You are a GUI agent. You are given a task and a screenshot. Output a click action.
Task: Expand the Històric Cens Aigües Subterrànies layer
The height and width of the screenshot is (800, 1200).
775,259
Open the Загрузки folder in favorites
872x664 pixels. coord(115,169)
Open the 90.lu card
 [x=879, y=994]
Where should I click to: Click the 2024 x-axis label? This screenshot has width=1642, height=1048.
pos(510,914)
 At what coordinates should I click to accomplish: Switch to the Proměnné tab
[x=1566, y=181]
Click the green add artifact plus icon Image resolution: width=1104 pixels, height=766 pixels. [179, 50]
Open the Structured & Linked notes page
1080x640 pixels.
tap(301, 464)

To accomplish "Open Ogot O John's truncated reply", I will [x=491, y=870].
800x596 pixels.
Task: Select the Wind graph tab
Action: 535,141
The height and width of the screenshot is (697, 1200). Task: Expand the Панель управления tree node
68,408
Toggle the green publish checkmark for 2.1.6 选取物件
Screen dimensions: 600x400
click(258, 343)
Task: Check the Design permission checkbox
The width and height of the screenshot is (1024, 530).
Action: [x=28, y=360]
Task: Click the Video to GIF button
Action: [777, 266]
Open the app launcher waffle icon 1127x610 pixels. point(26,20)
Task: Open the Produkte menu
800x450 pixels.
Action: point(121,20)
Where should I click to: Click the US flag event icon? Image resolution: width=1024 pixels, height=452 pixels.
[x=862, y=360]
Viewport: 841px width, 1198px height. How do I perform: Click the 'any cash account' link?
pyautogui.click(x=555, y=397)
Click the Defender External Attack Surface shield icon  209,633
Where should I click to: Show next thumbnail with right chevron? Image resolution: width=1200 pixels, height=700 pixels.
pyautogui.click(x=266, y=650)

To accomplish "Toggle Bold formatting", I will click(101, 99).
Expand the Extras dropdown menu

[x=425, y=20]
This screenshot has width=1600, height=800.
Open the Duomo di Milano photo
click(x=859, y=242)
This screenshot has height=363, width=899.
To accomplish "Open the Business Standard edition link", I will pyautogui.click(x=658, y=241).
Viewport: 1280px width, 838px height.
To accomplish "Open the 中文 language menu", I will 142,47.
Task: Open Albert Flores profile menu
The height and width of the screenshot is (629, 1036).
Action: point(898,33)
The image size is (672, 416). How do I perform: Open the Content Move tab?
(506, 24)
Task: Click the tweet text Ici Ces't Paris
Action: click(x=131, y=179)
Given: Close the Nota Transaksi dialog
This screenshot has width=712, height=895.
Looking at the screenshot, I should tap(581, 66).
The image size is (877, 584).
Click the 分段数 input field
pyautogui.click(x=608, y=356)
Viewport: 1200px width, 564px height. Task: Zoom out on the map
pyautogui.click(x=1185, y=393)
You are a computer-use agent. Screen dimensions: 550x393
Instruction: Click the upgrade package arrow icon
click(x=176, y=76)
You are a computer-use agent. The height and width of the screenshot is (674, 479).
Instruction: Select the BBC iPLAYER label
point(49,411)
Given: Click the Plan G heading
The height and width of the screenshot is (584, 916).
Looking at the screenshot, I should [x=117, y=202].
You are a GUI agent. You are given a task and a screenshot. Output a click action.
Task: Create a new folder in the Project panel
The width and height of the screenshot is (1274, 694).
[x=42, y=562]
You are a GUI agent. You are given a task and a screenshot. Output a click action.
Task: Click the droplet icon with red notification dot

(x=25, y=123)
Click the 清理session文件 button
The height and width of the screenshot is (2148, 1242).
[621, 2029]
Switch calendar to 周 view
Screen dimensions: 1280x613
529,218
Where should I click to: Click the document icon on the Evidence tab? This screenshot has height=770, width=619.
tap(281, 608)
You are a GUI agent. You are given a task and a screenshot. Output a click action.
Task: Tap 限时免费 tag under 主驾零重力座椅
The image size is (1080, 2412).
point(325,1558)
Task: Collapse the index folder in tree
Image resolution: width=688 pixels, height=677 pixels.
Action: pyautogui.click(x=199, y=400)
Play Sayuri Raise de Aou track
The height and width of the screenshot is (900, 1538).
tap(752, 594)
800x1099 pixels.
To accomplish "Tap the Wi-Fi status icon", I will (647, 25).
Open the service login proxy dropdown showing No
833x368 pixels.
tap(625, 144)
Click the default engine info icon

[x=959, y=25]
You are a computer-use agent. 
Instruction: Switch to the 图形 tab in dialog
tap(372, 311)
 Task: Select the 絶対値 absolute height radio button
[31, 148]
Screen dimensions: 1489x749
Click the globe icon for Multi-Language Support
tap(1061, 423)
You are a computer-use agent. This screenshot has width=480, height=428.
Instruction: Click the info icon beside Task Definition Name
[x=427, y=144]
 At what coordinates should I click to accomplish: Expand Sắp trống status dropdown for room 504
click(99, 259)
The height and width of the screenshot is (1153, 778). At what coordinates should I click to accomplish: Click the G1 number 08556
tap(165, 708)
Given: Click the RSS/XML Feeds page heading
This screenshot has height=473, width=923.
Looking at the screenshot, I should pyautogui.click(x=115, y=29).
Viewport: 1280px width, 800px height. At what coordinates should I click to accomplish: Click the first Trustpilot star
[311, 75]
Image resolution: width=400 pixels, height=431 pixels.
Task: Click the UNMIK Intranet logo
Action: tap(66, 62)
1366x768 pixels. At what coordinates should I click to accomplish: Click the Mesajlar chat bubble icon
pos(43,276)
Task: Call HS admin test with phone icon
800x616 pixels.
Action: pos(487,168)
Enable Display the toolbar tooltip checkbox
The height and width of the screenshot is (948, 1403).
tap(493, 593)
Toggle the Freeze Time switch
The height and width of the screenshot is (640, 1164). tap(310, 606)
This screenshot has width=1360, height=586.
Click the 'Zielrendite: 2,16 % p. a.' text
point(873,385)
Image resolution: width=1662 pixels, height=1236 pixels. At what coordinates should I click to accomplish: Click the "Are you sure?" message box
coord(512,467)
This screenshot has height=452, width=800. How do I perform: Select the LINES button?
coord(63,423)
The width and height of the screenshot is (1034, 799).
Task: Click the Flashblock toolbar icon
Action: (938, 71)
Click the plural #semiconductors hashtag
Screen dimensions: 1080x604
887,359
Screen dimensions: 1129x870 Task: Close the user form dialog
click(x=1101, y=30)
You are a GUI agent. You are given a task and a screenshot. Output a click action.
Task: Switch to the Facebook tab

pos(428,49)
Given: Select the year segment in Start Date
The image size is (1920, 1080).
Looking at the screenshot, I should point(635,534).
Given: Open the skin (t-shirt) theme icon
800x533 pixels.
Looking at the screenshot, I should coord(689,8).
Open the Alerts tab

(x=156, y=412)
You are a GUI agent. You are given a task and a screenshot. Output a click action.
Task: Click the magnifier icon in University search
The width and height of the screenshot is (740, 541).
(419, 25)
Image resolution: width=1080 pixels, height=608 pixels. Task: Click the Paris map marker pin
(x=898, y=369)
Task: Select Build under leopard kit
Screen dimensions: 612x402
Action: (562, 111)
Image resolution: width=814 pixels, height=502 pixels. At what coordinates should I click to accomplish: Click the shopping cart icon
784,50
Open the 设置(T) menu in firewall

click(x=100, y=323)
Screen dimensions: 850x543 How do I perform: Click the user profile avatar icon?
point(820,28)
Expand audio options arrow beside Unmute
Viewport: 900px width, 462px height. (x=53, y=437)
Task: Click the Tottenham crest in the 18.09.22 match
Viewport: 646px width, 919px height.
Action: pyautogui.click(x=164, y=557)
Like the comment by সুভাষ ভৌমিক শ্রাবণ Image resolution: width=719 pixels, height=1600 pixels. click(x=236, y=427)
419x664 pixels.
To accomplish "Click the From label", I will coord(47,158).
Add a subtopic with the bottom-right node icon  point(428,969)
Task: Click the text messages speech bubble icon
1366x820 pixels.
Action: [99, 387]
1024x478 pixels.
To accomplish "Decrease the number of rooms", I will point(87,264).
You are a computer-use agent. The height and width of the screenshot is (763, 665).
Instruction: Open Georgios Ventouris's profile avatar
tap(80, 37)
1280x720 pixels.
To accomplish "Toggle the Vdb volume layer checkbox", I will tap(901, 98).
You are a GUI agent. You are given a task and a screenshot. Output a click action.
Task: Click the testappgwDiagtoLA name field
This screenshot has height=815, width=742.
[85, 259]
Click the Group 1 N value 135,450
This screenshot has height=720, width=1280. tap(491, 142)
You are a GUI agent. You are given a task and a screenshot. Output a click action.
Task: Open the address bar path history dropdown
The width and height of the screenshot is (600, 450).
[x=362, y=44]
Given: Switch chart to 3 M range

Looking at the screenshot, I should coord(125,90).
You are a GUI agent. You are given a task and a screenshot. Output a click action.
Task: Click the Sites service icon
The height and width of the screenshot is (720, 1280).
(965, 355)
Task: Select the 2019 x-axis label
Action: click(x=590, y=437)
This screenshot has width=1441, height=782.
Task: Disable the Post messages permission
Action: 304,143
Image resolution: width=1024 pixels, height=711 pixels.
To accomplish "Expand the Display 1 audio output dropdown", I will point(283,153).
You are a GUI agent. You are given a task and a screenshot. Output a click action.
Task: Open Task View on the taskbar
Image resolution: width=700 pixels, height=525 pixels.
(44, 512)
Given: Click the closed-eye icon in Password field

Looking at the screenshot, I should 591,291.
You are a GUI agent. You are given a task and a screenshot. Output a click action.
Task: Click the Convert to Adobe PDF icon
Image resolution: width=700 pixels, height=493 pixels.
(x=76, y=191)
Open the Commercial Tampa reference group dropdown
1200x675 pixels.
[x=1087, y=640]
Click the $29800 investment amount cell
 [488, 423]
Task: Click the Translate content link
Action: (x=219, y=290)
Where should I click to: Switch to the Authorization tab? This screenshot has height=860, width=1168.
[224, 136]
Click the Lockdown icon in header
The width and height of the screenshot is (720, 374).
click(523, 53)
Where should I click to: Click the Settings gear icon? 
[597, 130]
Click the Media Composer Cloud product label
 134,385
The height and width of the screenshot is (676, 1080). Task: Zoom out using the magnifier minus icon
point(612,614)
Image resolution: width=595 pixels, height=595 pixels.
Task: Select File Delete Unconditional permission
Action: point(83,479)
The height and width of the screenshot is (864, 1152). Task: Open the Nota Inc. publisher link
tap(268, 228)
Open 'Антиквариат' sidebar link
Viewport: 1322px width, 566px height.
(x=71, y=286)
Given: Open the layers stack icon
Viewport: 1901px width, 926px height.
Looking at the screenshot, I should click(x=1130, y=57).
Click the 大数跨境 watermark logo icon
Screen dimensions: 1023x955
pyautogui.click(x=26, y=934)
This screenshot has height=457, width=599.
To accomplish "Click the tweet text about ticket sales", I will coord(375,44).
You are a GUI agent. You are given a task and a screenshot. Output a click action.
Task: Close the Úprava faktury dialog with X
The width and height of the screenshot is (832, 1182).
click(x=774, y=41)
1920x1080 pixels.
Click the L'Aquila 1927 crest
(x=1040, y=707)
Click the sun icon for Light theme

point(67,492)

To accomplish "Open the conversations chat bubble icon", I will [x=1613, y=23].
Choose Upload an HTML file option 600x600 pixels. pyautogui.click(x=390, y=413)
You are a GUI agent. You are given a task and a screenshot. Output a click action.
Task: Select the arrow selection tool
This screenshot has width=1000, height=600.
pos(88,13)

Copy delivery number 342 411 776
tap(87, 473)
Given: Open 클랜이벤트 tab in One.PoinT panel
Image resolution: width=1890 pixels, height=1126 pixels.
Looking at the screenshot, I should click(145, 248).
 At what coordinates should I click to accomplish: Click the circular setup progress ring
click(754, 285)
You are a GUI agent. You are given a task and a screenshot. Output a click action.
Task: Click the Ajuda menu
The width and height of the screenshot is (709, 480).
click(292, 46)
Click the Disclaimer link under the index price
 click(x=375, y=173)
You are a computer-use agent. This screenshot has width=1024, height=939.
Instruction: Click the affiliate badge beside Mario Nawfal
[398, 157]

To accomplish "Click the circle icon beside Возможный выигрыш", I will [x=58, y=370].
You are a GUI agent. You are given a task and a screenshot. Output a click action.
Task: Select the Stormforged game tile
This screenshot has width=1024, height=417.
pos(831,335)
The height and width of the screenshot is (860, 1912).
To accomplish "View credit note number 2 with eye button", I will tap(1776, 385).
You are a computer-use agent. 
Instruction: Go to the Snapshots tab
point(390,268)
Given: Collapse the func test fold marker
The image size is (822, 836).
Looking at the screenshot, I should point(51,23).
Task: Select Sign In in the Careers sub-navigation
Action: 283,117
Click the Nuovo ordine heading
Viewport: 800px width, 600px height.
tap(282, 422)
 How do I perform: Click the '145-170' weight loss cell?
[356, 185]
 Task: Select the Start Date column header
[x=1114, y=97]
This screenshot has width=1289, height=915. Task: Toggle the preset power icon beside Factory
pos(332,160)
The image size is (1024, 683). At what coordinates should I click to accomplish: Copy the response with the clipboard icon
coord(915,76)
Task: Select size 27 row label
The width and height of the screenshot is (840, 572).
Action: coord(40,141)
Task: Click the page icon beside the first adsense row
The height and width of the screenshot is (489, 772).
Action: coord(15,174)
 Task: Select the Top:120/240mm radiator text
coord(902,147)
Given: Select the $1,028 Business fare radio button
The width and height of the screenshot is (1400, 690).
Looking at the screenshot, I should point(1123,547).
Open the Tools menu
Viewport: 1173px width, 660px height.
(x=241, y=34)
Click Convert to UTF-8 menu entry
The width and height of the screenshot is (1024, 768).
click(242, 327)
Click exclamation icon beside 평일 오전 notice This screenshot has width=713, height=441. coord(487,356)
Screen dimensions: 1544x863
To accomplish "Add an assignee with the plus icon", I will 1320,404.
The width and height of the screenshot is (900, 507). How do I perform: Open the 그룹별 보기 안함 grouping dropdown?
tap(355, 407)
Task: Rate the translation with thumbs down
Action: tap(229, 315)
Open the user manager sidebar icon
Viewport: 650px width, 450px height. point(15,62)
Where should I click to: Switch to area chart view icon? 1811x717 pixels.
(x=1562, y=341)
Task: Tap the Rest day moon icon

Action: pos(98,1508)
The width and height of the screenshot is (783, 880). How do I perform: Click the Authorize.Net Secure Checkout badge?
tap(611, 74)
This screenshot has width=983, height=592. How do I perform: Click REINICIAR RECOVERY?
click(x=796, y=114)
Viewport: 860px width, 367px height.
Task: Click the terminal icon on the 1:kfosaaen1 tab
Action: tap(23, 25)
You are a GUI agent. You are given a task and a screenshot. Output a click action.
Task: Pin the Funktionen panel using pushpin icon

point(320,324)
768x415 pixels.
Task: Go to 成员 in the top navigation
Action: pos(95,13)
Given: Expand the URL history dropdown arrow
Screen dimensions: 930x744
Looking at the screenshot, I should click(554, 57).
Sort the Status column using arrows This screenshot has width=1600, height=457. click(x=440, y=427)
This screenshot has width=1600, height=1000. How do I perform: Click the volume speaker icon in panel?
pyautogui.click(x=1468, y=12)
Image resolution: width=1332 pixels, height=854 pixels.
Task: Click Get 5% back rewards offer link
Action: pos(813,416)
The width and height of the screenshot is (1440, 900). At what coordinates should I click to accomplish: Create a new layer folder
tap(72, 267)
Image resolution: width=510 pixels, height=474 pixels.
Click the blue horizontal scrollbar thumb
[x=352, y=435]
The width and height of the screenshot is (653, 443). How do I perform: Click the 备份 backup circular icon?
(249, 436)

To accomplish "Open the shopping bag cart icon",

....

# EXERCISE DESCRIPTION:
Please return each line of the data above in which the word "service" occurs.

# REPLY TO THE EXERCISE:
Open the service login proxy dropdown showing No
Task: Click the Sites service icon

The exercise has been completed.